As Liam Moore clenched his fists with delight at the hard earned last gasp draw at Morecambe on Saturday, there was an odd feeling of joy tempered with despondency, having seen that City have dropped into the bottom four of the football league. A position, which compared to this time last season, is not too dissimilar.

Saturday couldn’t have started any worse for the team; having to stop off for food as the on coach cooker broke, and then getting caught up in traffic, delaying arrival until 2.30. These sorts of mishaps can often have a noticeable effect on the opening stages of the game, but perhaps aided by the atrocious conditions, City coped admirably as they shaded a weak first half with minimal chances.

City started the second half in a good manner, pinning back Morecambe for periods, but fell behind to a well struck shot from Izak Reid after a goalmouth scramble. A long range shot deceived everyone including keeper Matt Duke as it dipped to hit the bar. Two 6 yard blocks from Luke Oliver prevented a goal but the ball fell to Reid who smashed it home.
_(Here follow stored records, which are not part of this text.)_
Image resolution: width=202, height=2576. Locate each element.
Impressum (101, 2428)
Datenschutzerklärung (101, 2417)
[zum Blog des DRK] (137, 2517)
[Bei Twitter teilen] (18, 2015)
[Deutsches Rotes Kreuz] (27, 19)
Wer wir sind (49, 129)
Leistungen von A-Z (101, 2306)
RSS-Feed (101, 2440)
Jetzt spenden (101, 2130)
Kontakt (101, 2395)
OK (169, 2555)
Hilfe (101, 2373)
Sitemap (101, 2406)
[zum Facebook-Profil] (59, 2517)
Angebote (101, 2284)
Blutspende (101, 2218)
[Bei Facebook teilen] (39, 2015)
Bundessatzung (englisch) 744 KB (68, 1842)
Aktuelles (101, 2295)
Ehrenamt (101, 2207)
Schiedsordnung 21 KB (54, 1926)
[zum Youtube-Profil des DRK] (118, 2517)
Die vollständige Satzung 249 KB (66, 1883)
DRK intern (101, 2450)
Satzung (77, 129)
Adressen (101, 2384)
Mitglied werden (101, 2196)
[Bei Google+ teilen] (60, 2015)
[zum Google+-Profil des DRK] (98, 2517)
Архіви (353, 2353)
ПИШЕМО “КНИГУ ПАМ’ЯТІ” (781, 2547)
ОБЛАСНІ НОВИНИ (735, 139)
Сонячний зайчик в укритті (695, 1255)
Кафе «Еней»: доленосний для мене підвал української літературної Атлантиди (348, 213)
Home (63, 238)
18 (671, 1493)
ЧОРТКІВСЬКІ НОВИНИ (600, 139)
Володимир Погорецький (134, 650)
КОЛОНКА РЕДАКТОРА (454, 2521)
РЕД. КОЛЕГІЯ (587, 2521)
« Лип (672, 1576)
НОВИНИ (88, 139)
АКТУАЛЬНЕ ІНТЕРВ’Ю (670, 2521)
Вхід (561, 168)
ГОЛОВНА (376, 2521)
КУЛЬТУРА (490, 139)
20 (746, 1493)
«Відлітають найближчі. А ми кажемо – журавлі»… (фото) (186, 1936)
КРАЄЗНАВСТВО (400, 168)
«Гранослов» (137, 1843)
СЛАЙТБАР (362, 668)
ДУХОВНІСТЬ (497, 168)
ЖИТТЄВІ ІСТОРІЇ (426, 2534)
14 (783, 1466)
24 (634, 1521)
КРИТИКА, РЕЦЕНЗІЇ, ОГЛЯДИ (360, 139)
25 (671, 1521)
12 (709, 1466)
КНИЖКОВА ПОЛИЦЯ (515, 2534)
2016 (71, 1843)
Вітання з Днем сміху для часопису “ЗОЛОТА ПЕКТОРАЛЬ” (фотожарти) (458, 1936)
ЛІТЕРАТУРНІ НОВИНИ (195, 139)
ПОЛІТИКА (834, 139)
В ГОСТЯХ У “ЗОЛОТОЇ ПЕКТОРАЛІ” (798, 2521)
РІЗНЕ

The goal came somewhat out of the blue and knocked City totally out of their stride. Having tried to play some football in the diabolical conditions, all City’s progressive work went out of the window as panic ensued and the long ball was resurrected. Allowing Morecambe to gain a strong grip on the game, it looked as it City would yet again come away from Morecambe pointless. But once again, as at Oxford, Ross Hannah came off the bench to secure a vital away point for the travelling masses. Now I love Hannah, his attitude is spot on but I don’t think he is ready to start games yet – he looks slow, weak and a little lost; all things which can be worked on - but one thing you cannot fault him for is his ability to be in the right place at the right time. Hannah seems to posses the lauded after ability of being the ‘fox in the box’ which means he will score goals given the service.

The table may make for similar reading when compared to this time last year, but the difference in attitude from the players, and fans, could not be more evident. This team encapsulates the determination of captain Guy Branston. It doesn’t know when it is beaten and won’t give up until the final whistle is blown. All very positive to see. And this was reflected in the celebrations; exuberance which hasn’t been seen in a long time – even including Robbie Threlfall accidentally taking out a fan who had encroached onto the pitch!

There were positives all over the pitch, particularly Kyel Reid and Jamie Devitt. Reid, despite clearly not being match fit, showed touches of class and when fully fit should be a menace to League Two right backs. And Devitt, who came on with 30 minutes to go, nearly scored twice and showed enough enthusiasm to pop up all over the pitch, often running off the front two as a support striker.

James Hanson remains an enigma, though. He comes in for a lot of undue criticism but equally receives vastly over the top praise and if we look at it objectively, he is an average League Two forward. However, following two impressive performances against Barnet and Sheffield Wednesday, including two goals, Hanson struggled to make any impact on Saturday. Admittedly, long balls pumped up to him while he is 35 yards from goal are far from perfect, but he rarely won a header, looked lost on the pitch and when he had a golden opportunity from 6 yards out, his header lacked conviction. Frustrating is not the word as we know what Hanson can be capable of, but into his third season as a pro now, he should be aiming for greater levels of consistency.

Follow this up next week with a win though and I think we can firmly believe City are heading in the right direction, two homes wins sandwiched either side of a point away from home is the hallmark of a good team. The slow start would be slowly forgotten about and considering the amount of upheaval in the last two weeks, this would represent excellent progress for the team.